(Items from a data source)
BEGIN

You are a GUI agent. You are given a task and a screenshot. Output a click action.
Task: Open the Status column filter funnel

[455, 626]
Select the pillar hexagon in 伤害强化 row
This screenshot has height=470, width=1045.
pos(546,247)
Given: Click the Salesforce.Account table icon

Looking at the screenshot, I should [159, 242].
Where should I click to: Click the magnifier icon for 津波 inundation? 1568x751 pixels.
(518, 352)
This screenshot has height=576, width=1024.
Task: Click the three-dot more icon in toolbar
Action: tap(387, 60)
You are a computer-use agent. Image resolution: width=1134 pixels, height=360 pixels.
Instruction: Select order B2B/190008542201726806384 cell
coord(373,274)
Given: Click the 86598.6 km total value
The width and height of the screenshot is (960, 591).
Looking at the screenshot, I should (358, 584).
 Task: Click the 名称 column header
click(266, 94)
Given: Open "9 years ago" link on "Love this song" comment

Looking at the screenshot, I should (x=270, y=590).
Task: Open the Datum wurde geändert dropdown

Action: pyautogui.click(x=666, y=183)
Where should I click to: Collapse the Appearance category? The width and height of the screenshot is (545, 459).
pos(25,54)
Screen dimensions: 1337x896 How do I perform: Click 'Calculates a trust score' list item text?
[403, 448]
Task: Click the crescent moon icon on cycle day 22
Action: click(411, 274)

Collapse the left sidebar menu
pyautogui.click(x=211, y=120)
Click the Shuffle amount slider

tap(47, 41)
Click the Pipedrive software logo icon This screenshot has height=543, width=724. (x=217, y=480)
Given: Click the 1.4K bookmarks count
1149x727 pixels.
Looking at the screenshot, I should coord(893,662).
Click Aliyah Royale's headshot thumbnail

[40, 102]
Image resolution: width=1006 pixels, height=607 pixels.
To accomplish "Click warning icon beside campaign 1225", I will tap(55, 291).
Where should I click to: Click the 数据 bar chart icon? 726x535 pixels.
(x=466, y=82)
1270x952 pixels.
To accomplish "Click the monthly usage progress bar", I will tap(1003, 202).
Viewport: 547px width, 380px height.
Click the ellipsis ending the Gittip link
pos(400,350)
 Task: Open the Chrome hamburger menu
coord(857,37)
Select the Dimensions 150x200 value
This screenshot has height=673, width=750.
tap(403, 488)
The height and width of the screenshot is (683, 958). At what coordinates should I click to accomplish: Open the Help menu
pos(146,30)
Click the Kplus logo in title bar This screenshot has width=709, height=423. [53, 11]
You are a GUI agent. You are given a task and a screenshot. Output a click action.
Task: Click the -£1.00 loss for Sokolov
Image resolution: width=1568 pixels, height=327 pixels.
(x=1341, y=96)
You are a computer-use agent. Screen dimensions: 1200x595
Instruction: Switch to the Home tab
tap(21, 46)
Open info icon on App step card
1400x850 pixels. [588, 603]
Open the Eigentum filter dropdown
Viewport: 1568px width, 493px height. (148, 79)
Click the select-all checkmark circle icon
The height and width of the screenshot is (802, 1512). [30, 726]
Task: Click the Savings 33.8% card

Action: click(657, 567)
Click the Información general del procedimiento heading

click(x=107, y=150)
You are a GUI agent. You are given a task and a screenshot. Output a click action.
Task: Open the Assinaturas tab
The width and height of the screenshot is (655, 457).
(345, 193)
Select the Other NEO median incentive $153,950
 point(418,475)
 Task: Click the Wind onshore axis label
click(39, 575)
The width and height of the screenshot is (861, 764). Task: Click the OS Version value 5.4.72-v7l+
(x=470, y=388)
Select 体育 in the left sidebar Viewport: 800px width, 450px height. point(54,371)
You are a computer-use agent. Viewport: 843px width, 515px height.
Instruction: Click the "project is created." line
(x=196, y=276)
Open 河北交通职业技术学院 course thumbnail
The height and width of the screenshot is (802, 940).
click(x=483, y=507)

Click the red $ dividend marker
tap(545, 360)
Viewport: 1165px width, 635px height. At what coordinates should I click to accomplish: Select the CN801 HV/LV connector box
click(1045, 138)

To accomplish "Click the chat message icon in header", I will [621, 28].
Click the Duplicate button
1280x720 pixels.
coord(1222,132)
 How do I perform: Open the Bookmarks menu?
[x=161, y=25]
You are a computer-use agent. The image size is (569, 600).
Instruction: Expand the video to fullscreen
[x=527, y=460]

END

Give the data again, exactly.

You are a GUI agent. You are given a task and a screenshot. Output a click action.
Task: Open the Status column filter funnel

[455, 626]
Select the pillar hexagon in 伤害强化 row
This screenshot has height=470, width=1045.
pos(546,247)
Given: Click the Salesforce.Account table icon

Looking at the screenshot, I should [159, 242].
Where should I click to: Click the magnifier icon for 津波 inundation? 1568x751 pixels.
(518, 352)
This screenshot has height=576, width=1024.
Task: Click the three-dot more icon in toolbar
Action: tap(387, 60)
You are a computer-use agent. Image resolution: width=1134 pixels, height=360 pixels.
Instruction: Select order B2B/190008542201726806384 cell
coord(373,274)
Given: Click the 86598.6 km total value
The width and height of the screenshot is (960, 591).
Looking at the screenshot, I should (358, 584).
 Task: Click the 名称 column header
click(266, 94)
Given: Open "9 years ago" link on "Love this song" comment

Looking at the screenshot, I should (x=270, y=590).
Task: Open the Datum wurde geändert dropdown

Action: pyautogui.click(x=666, y=183)
Where should I click to: Collapse the Appearance category? The width and height of the screenshot is (545, 459).
pos(25,54)
Screen dimensions: 1337x896 How do I perform: Click 'Calculates a trust score' list item text?
[403, 448]
Task: Click the crescent moon icon on cycle day 22
Action: click(411, 274)

Collapse the left sidebar menu
pyautogui.click(x=211, y=120)
Click the Shuffle amount slider

tap(47, 41)
Click the Pipedrive software logo icon This screenshot has height=543, width=724. (x=217, y=480)
Given: Click the 1.4K bookmarks count
1149x727 pixels.
Looking at the screenshot, I should coord(893,662).
Click Aliyah Royale's headshot thumbnail

[40, 102]
Image resolution: width=1006 pixels, height=607 pixels.
To accomplish "Click warning icon beside campaign 1225", I will tap(55, 291).
Where should I click to: Click the 数据 bar chart icon? 726x535 pixels.
(x=466, y=82)
1270x952 pixels.
To accomplish "Click the monthly usage progress bar", I will tap(1003, 202).
Viewport: 547px width, 380px height.
Click the ellipsis ending the Gittip link
pos(400,350)
 Task: Open the Chrome hamburger menu
coord(857,37)
Select the Dimensions 150x200 value
This screenshot has height=673, width=750.
tap(403, 488)
The height and width of the screenshot is (683, 958). At what coordinates should I click to accomplish: Open the Help menu
pos(146,30)
Click the Kplus logo in title bar This screenshot has width=709, height=423. [53, 11]
You are a GUI agent. You are given a task and a screenshot. Output a click action.
Task: Click the -£1.00 loss for Sokolov
Image resolution: width=1568 pixels, height=327 pixels.
(x=1341, y=96)
You are a computer-use agent. Screen dimensions: 1200x595
Instruction: Switch to the Home tab
tap(21, 46)
Open info icon on App step card
1400x850 pixels. [588, 603]
Open the Eigentum filter dropdown
Viewport: 1568px width, 493px height. (148, 79)
Click the select-all checkmark circle icon
The height and width of the screenshot is (802, 1512). [30, 726]
Task: Click the Savings 33.8% card

Action: click(657, 567)
Click the Información general del procedimiento heading

click(x=107, y=150)
You are a GUI agent. You are given a task and a screenshot. Output a click action.
Task: Open the Assinaturas tab
The width and height of the screenshot is (655, 457).
(345, 193)
Select the Other NEO median incentive $153,950
 point(418,475)
 Task: Click the Wind onshore axis label
click(39, 575)
The width and height of the screenshot is (861, 764). Task: Click the OS Version value 5.4.72-v7l+
(x=470, y=388)
Select 体育 in the left sidebar Viewport: 800px width, 450px height. point(54,371)
You are a computer-use agent. Viewport: 843px width, 515px height.
Instruction: Click the "project is created." line
(x=196, y=276)
Open 河北交通职业技术学院 course thumbnail
The height and width of the screenshot is (802, 940).
click(x=483, y=507)

Click the red $ dividend marker
tap(545, 360)
Viewport: 1165px width, 635px height. At what coordinates should I click to accomplish: Select the CN801 HV/LV connector box
click(1045, 138)

To accomplish "Click the chat message icon in header", I will [621, 28].
Click the Duplicate button
1280x720 pixels.
coord(1222,132)
 How do I perform: Open the Bookmarks menu?
[x=161, y=25]
You are a computer-use agent. The image size is (569, 600).
Instruction: Expand the video to fullscreen
[x=527, y=460]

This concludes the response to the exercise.